Amy has often said during our 15 years together, "You have the weirdest friends." It's a difficult point to argue on its merits, but I'm still usually able to muster some catty retort, such as, "Present company included."
What she really means is that, for whatever reason, I'm a nutcase magnet. (See my previous column for incontrovertible evidence.) Society's slag sidles up to me with frequency and abandon. Quite honestly, it's a badge I wear with honor, though it's nothing to brag about, for it's not intentional. Probably more like a genetic defect that resonates with the world's third wheels.
Well, Amy got a taste of my medicine Easter Sunday night as she exited the church building into the chilly evening air. (I'd say the weather was unseasonable but that would suggest Abilene actually has seasons.) As she was getting into her car to go home, a woman approached and asked, "I don't suppose you'd want to buy these gloves, would you?" Having never been asked that question, Amy was working without a net at that point, replying, "What do you need?" The woman - somewhat long in the tooth but short in stature and fragrance - answered, "I only have 11 cents, and I need something to eat."

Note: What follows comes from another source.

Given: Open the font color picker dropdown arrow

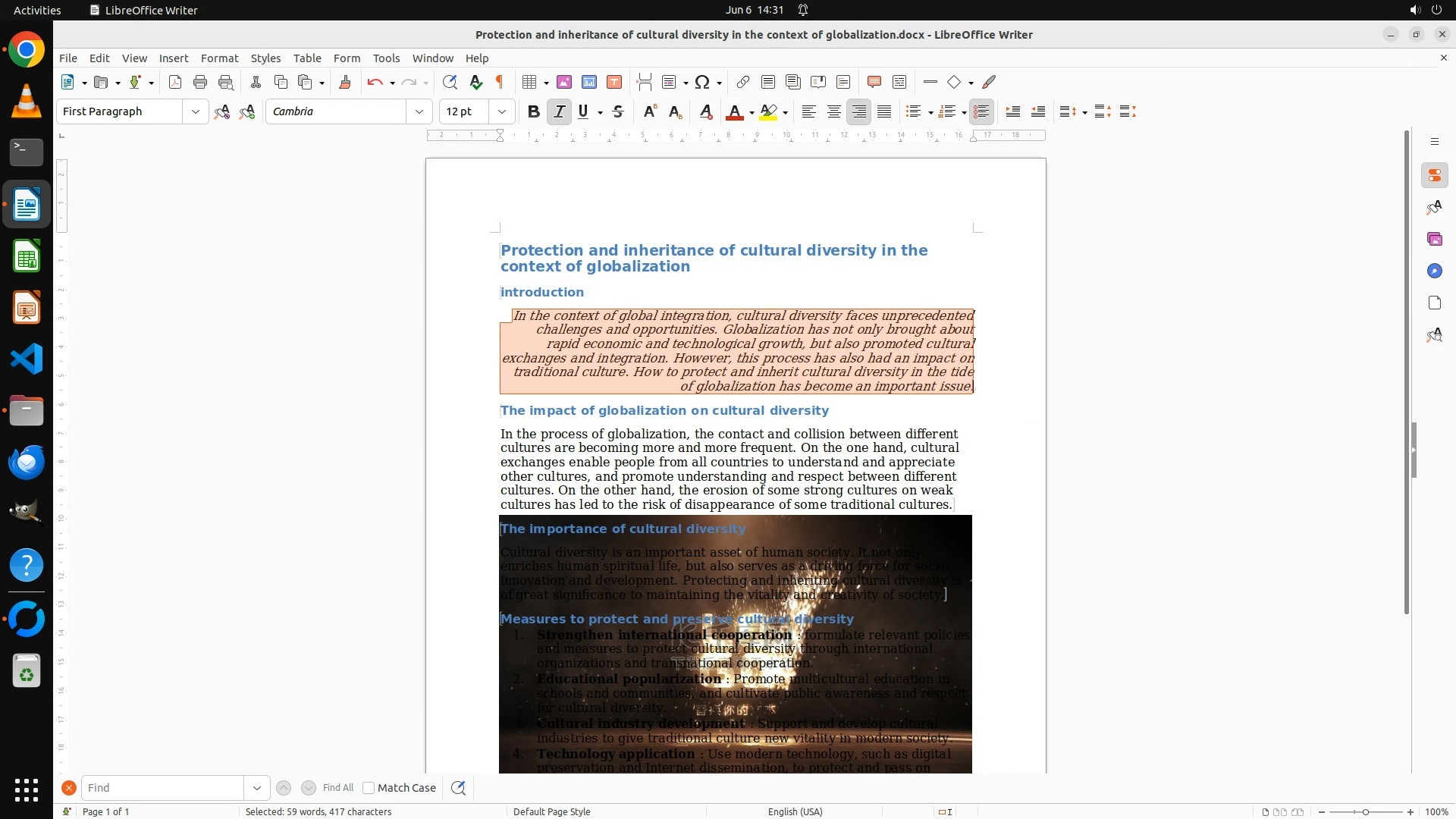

Amy told her she'd take her to get some food, thinking they'd find the nearest drive-thru. Turned out, she needed breakfast for the following morning. Easter in Abilene means capricious climes and a good excuse for supermarkets to close early. The only store open was the one with the highest prices (starts with "Albert" and ends with "sons"). Then again, you only know these things when you actually have money to spend. Any amount over free is exorbitant when you have nothing. And this woman had nothing. Amy had a lot, so she shared, telling her new acquaintance to get "whatever she needed," which in this case totaled $42.
The stuff in the basket was legit - bacon, eggs, milk, peanut butter. No scratch-off cards or cancer sticks or cheap liquor. Amy took her home, which is to say the place she lived, a small shanty on Abilene's north side which she shares with a couple she believes is mentally unstable. (No word on what they think about her.) She has a son, a Marine now living in Germany who was recently hit by a car and is now convalescing on the other side of the world. She said she owed the couple she stays with $10 in rent and doesn't get her social security check for another 90 days and, "You don't - oh, God forgive me for asking this - you don't have $10 I could borrow, do you?" Amy, not knowing for sure, opened her purse and, of course, sticking out of her billfold was the corner of a $10 bill. What a coincidence.

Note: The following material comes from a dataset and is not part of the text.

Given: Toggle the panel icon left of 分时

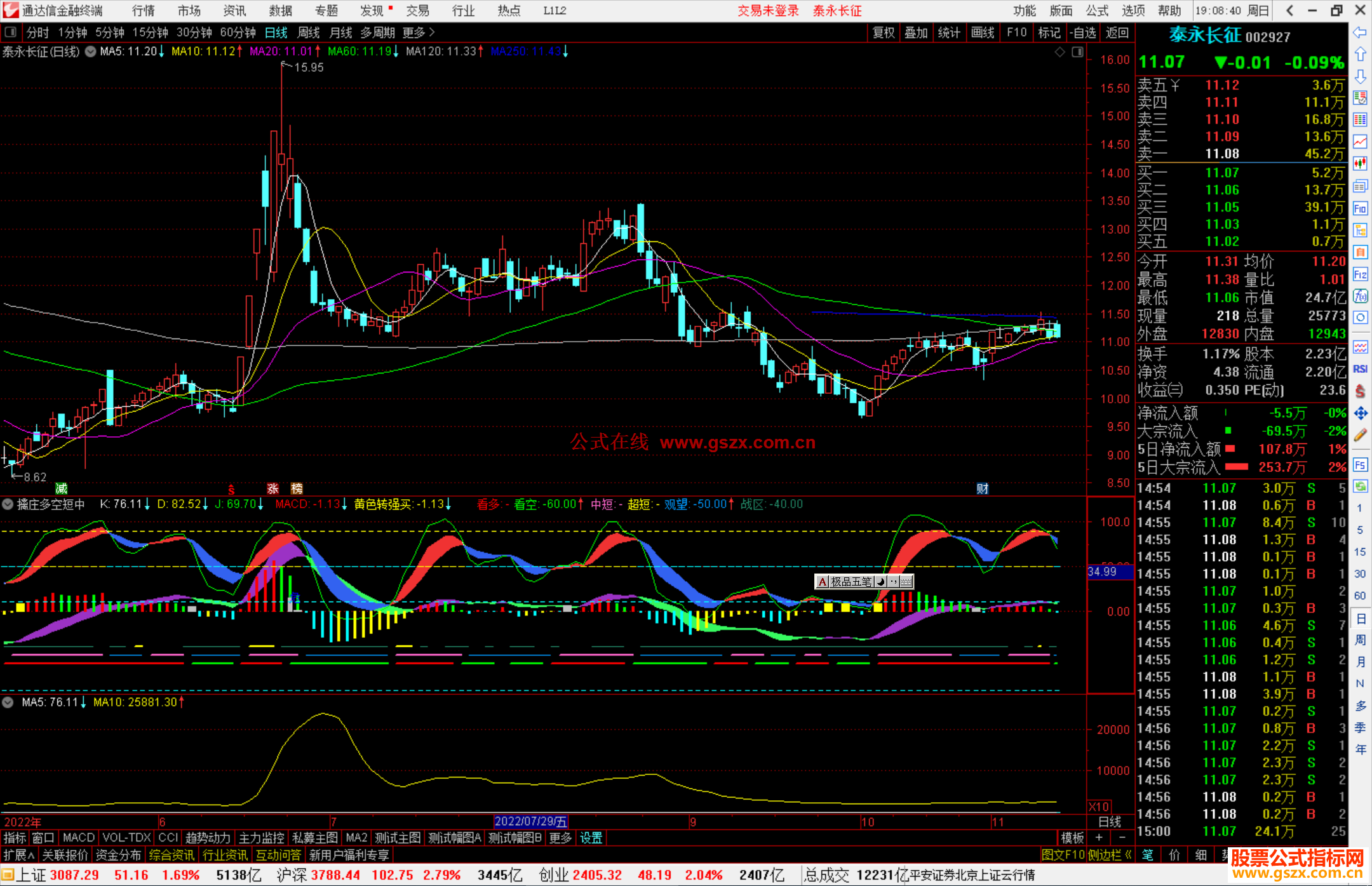Looking at the screenshot, I should point(11,32).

Having invested $52 and 90 minutes in this woman and what with it being Easter and all, Amy figured she had nothing to lose when she said, "Do you know what Easter is all about?"
"Oh, yes," the woman answered, "I know all about God and Jesus. Maybe I'll come over and see your kids sometime at Highland."
"That would be nice," Amy said, then added, "Would it be okay if I prayed for you?"
"Oh, I wish you would," the woman replied, "and could you also give me a hug?"
Amy did both and drove back to her home on Abilene's south side that she shares with a husband she's now convinced is mentally unstable and three civilian children, all of whom were at the moment safe and sound and sleeping comfortably under warm covers near a full fridge.
As she recounted her own personal Easter service, I couldn't help but think that two millenia after the first Resurrection Sunday, Christ had indeed been raised once again.